Where facilities-based fixed communication networks compete, business models always are contingent on market share. Where just two equally-skilled and financially-endowed contestants face each other, it is reasonable for each competitor to expect take rates of 50 percent, on a network that passes every location.
That strands half the invested capital in the access network. In practice, since adoption is never 100 percent, the addressable market theoretically is less than 50 percent for each supplier.
Additional competition reduces the potential market share yet further. In the U.S. market, some 20 to 30 percent of households already are mobile-only for internet access, reducing the potential share for two competitors to no more than 40 percent each.

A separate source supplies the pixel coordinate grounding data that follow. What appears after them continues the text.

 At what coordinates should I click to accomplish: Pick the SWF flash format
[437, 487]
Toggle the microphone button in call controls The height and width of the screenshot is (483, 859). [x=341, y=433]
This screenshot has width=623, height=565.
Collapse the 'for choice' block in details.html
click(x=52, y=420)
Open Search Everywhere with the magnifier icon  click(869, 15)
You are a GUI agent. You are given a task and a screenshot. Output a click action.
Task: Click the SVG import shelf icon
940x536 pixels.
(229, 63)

Mobile substitution also will, in the 5G era, vastly complicate the fixed network business model. “The distinction between fixed networks and mobile networks is increasingly being eroded,” the report says. “In some places 5G could provide a more cost effective way of providing ultra-fast connectivity to homes and businesses.”
Such substitution already has happened for consumer voice, and consumer internet access and subscription video are the next big areas of potential shift.

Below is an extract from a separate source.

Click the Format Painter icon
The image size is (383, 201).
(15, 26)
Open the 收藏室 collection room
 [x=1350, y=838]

That poses further threats to the fixed network business model, as potential market share will will even further in the direction of mobile platforms.
In the U.K. market, for example, BT’s network passes nearly every location, but BT itself has about 37 percent market share, according to a new report by the U.K. Department for Digital, Culture, Media & Sport.

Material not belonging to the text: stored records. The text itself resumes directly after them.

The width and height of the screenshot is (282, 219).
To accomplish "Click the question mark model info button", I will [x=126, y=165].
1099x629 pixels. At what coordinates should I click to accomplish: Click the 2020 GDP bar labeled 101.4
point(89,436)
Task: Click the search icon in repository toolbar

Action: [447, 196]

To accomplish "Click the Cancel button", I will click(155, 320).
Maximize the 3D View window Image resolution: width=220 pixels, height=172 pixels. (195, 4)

Wholesale customers on the Openreach network include Sky (24 percent share), TalkTalk (12 percent) and smaller providers. There also are some facilities-based providers operating on a localized basis.
Virgin Media is the primary facilities-based competitor and has 20 percent market share, while passing a bit more than half of U.K. households. It might not be unreasonable to argue that Virgin will be the first operator to offer gigabit internet access at scale, as a disproportionate share of UK. customers with faster speeds are on the Virgin network.
Housing density is the other key variable. About a third of U.K. households are in areas dense enough that as many as three competing gigabit networks can be built. That logically includes the Openreach, Virgin Media and one additional competitor on a local basis.
Perhaps half of U.K. households might be in areas dense enough that two gigabit network providers can survive.
About 20 percent of homes are in low-density areas where only a single network is likely to be possible (subsidized or not).
So the study sees three basic deployment scenarios. In areas representing 80 percent of U.K. homes, two or more gigabit-capable networks are possible. That includes larger cities and towns.
Other, less dense areas might support only a single network. That might include about 10 percent of all U.K. homes.
Very rural areas, representing about 10 percent of homes, will need subsidies to support building of a single new network.
The big unknown is the degree of mobile substitution, which will make the business case for fixed networks tougher.